Forum für Wissenschaft, Industrie und Wirtschaft

Hauptsponsoren:     3M 
Datenbankrecherche:

 

Fusion - eine Säule im Energiemix der Zukunft

22.03.2005


Aus heutiger Sicht sind Kernfusion, erneuerbare Energien und Kohleverbrennung mit Kohlendioxid-Abtrennung die langfristig einzigen gesellschaftlich akzeptablen Möglichkeiten der Stromerzeugung in Deutschland. Mit diesem Ausblick schließt die kürzlich veröffentlichte Studie "Elektrische Energieversorgung 2020 - Perspektiven und Handlungsbedarf" der Energietechnischen Gesellschaft (ETG) im VDE.

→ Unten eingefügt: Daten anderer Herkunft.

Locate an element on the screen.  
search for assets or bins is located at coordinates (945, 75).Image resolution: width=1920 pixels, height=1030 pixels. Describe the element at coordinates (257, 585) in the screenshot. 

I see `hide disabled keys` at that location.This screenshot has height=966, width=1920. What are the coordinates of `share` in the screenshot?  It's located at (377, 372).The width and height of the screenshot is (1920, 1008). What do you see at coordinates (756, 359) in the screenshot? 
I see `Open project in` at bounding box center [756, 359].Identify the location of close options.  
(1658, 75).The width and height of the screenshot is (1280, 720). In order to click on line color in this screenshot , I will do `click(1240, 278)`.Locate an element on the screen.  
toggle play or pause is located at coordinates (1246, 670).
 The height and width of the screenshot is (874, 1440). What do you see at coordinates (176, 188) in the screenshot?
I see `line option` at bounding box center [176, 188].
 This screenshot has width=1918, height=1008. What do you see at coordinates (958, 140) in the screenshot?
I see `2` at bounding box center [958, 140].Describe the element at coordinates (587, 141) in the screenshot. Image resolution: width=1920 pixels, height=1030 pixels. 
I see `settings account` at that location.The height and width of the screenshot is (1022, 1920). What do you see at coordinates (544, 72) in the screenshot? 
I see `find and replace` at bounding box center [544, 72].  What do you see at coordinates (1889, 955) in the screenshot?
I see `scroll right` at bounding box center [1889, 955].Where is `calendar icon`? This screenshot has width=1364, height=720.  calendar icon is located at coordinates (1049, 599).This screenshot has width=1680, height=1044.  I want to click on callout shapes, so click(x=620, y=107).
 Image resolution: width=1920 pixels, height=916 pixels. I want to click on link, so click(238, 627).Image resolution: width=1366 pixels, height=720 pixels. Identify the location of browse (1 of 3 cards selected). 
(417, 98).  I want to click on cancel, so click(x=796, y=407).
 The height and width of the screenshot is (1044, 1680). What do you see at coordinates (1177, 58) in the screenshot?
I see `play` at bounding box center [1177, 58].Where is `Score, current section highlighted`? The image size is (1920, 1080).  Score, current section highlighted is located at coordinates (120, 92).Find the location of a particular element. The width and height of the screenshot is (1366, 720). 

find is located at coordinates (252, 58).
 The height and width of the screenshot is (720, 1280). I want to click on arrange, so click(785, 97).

Schwerpunktmäßig analysiert die Studie Entwicklungsalternativen der Energieversorgung in den kommenden 15 Jahren: Bis 2020 müssen veraltete Kraftwerke mit bundesweit rund 40 Gigawatt elektrischer Leistung erneuert und Kernkraftwerke mit über 20 Gigawatt Leistung ersetzt werden. Für diese Umgestaltung der deutschen Stromversorgung untersucht die Studie alternative Szenarien. Sie analysiert in drei Modellrechnungen, wie sich die unterschiedlich gewichtete Nutzung von erneuerbaren Energien, fossilen Brennstoffen und Kernenergie auf Klimaschutz und Investitionsbedarf bis zum Jahr 2020 auswirkt (Studie und Zusammenfassung siehe www.vde.com).

... mehr zu:
»Energiemix »Fusionskraftwerk »ITER »Kohle


Der Blick bis 2020 gibt jedoch keine endgültige Perspektive: Die fossilen Energieträger Gas und Öl zum Beispiel sind nach allen Prognosen innerhalb weniger Generationen verbraucht oder nicht mehr wirtschaftlich zu erschließen; in fernerer Zukunft müssen sie durch andere Energiequellen abgelöst werden. Nur Kohle hat eine deutlich höhere Reichweite. Auch der Kernbrennstoff Uran ist nur begrenzt wirtschaftlich verfügbar. Die Brütertechnologie wäre zwar langfristig nutzbar, wird in Deutschland aber möglicherweise gesellschaftlich nicht akzeptiert. Damit kommen für die weitere Zukunft nur drei Primärenergiequellen in Frage, folgert die ETG-Studie: "Aus heutiger Sicht ist langfristig nur ein Energiemix - bestehend aus den wesentlichen Säulen Erneuerbare Energien, Kohle mit Kohlendioxid-Abspaltung und Kernfusion - zur Stromerzeugung denkbar."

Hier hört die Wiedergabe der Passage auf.